04 February 2002 19:45 [Source: ICIS news]
WASHINGTON (CNI)--Anti-pesticide activists called Monday for a total ban on cooper chromium copper arsenate (CCA) while talks continued between industry and the US Environmental Protection Agency (EPA) regarding a possible phase-out of the wood-preserving chemical's consumer uses.
In a statement, the group Beyond Pesticides said swift action, not a gradual phase-out of CCA is needed, to reduce exposure to the chemical. It said an immediate ban is required because of concerns that the arsenic component of the chemical can cause cancer.
CCA is widely used to treat wood used in the construction of backyard decks, playgrounds and fences.
Washington, DC-based Beyond Pesticides also called for a ban on pentachlorophenol and creosote, two other wood-preserving chemicals used on utility poles.

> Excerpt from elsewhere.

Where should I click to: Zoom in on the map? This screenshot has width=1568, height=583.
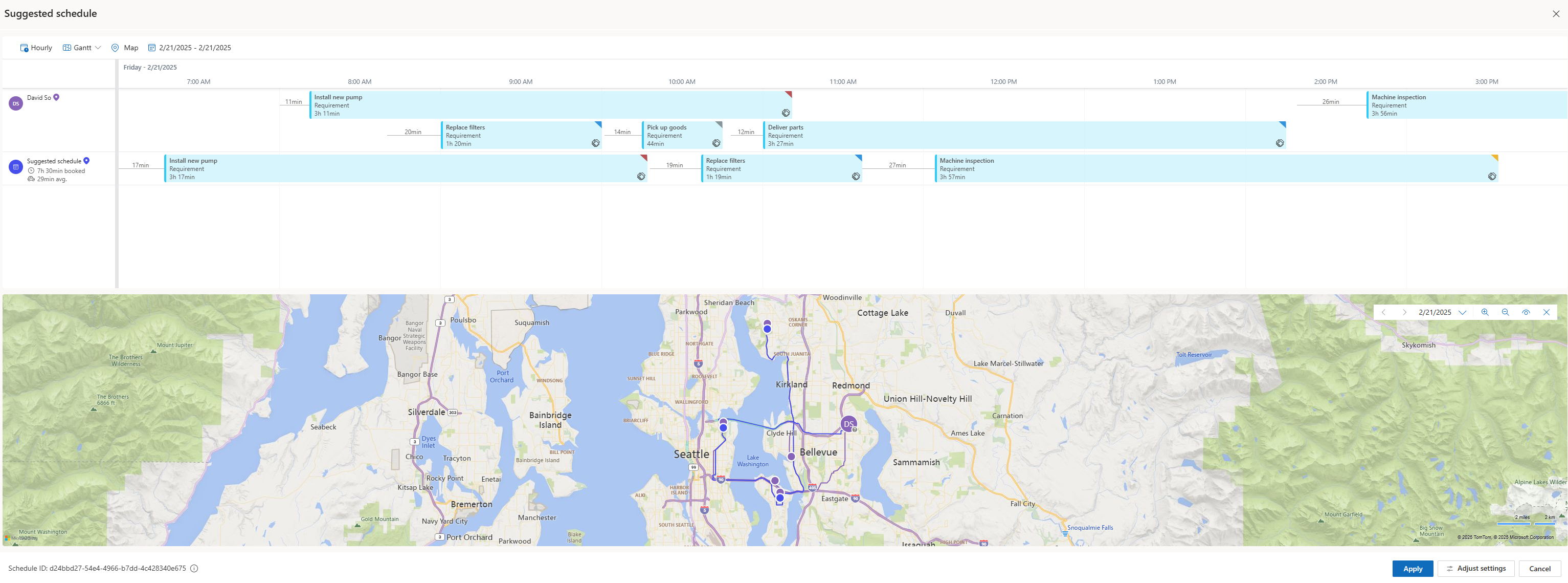point(1485,312)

It said EPA has had a history of striking deals with pesticide manufacturers with "long drawn-out phase-out periods."
The group said anything less than a total ban would put the public and especially children at "serious, continued and unnecessary risk" because there are "economically viable" wood treatment alternatives available.
CCA makers have been holding discussions with EPA regarding the re-registration of the wood preservative and a possible phase-out of certain uses.
A report to Congress from EPA on its regulatory progress on CCA- treated wood is expected by 15 February, based on a directive in EPA's fiscal year 2002 budget, according to a statement by Senator Bill Nelson (Democrat-Florida), who has been pushing the agency to quickly review potential health hazards posed by the arsenic in treated wood.
An industry source said that if there is a "transition away from" CCA-preserved wood, it would not apply to all uses, but only to some non-industrial applications, such as wood for decks and playground equipment.
EPA is scheduled to issue a preliminary risk assessment of wood treated with CCA in the second quarter.
In December, Beyond Pesticide filed a petition with EPA seeking a ban on certain wood preservative products. The petition asks the agency to cancel product registrations, based on cancer risks and other possible adverse health effects.
The American Wood Preservers Institute maintains that CCA is safe when properly handled and used according to industry standards, and that CCA-preserved wood does not present undue health risks to adults or children from short or long-term exposure.
CCA has been "effectively used for almost 70 years" to pressure-treat lumber so that it can withstand termites and decay, the institute says.